Parenting teenagers has its ups and downs. Get advice from Mumsnetters here.

18 year old son

4 replies

daz1 · 26/05/2014 10:13

Hi I have an 18 year old son who has been a handfull pretty much all of his life.when he is around my wife he speaks to her like dirt, demands everything the list goes on, but when im around and hear and see all this I pull him up for it which normaly starts ww3 and in the end they all turn on me.All this doesnt really bother me because im hoping when he matured a bit more all the values I drum into my kids might shine through and he will be thankfull of that.My problem now is that when he turned 18 he was still at school and only working part timeand he needed a car.So I explained to him that it is good for him to get a good credit rating with banks for the future, so I contacted the bank, they came up with a plan that would help him achieve this without a personal loan, (he couldnt get a loan being at school and part time work).This involved me buying the car and when he started full time work he would set up a direct debit from his bank to my loan, and also into a first home buyers savings plan, which would show the bank he has the ability to save.

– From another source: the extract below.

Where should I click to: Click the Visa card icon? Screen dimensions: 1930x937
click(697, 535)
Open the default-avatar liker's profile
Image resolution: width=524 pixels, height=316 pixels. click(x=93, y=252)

Well its been 8 months since he started full time work and not one iota of effort has been done by him to start paying back the money.I should add that the car on the road cost $4600, he only has to pay half.I have had numerous talks with him to get the ball rolling but still no effort, it normally ends up in a big uncalled for argument, again my wife sits there and rolls her eyes when I explain that he has to start being responsible. At this moment in time I am at wits end what to do, I think I know what I should do and that is take it from him until he shows me some respect and that he has to buy a lot more responsible. If I do this the outcome will be that I am the worst bloke in the world but if I dont he is getting away with it like he does with my wife which morally I cant do. (ex wife as soon as my kids are responsible and mature enough to understand) PLEASE HELP!! WHICH WAY SHOULD I GO. CHEERS!!!??

OP posts:
headlesslambrini · 26/05/2014 10:20

Take the car. He is not responsible enough to have one. He is likely to cause an accident anyway so think of it of protecting him.

daz1 · 26/05/2014 10:44

Yeah I know that it is the right thing by him, I know that its not going the be a peaceful surrender! His mums got some hideous issues that I have been dealing with for 18 years its messy at home at the moment and I am trying to run all the carpentry side on a shopping centre Building site, coach an under 15 football side ( assie rules)"by the way, im an assie" "you?".just need to hear it from someone I have no connectio with. CHEERS!!!??

OP posts:
LastingLight · 26/05/2014 10:46

He is being irresponsible and spongeing off you and your wife is enabling him. Can you sit down with her when things are calm and you're not in the middle of a fight with your son, explain your reasoning to her and hear what her point of view is?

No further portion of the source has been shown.